Problem statement: This task calls for every entry below to be repeated exactly, without the pictures.

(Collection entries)
+---+
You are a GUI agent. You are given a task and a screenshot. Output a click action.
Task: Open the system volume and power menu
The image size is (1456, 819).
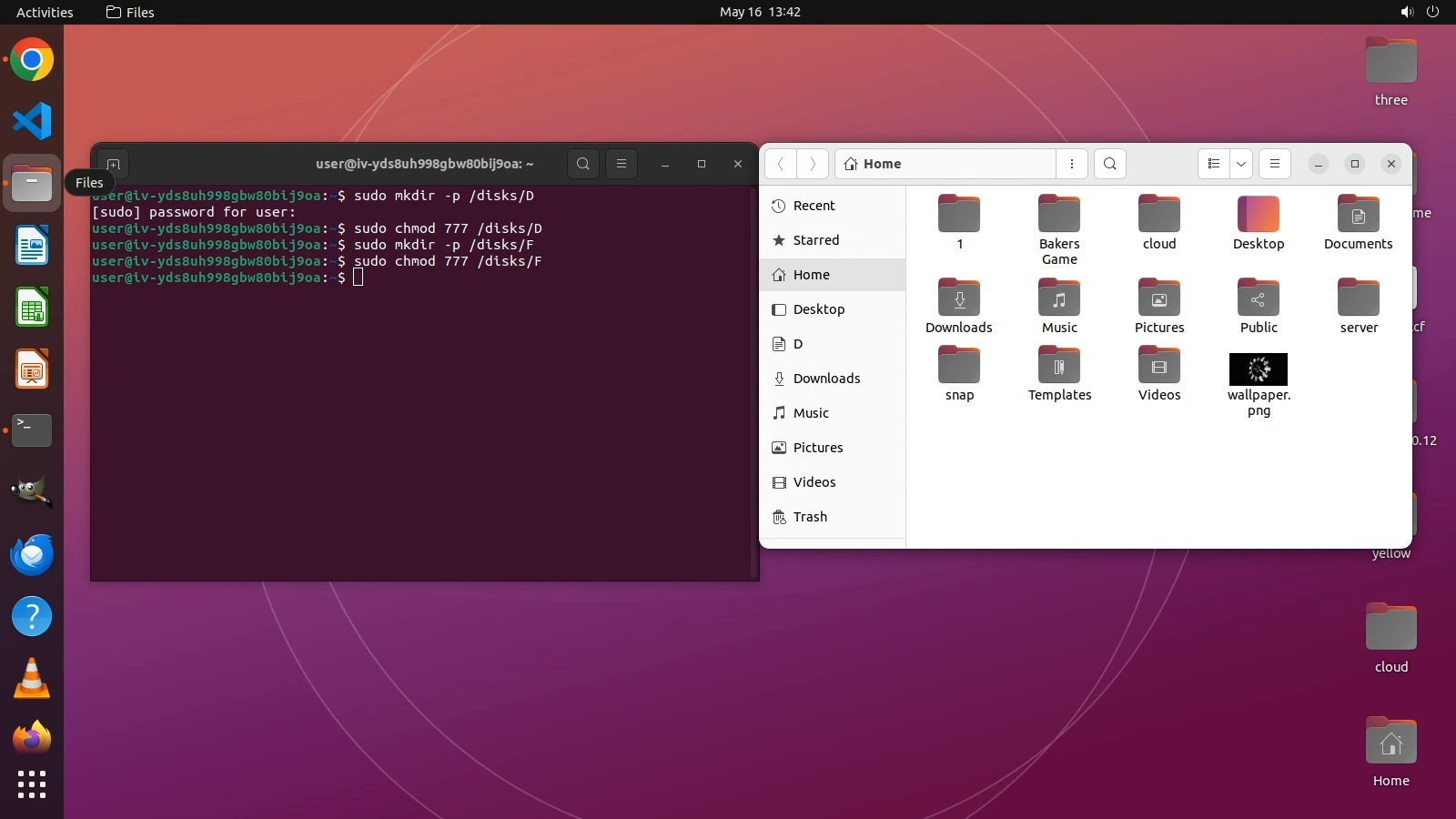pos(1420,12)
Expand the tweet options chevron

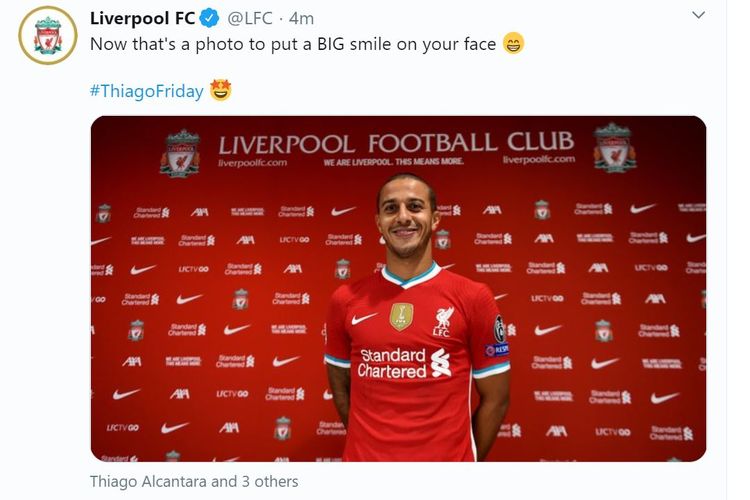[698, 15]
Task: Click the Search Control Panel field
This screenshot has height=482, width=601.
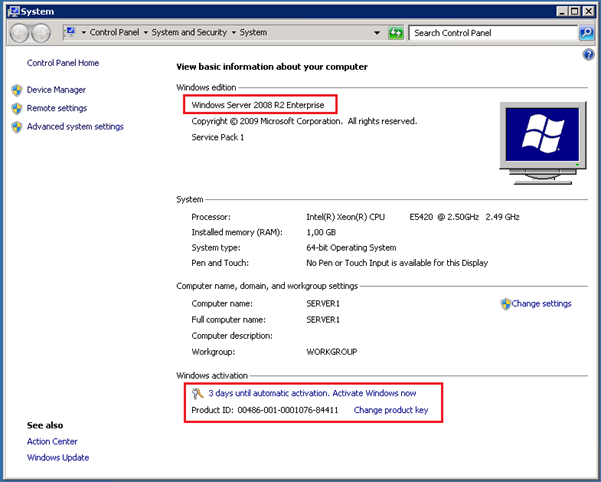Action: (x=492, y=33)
+---+
Task response:
You are a GUI agent. You are given a task and a screenshot. Output a click action.
Task: Open the system volume and power menu
The image size is (1456, 819).
pos(1420,12)
Expand the tweet options chevron

[698, 15]
Task: Click the Search Control Panel field
This screenshot has height=482, width=601.
Action: (x=492, y=33)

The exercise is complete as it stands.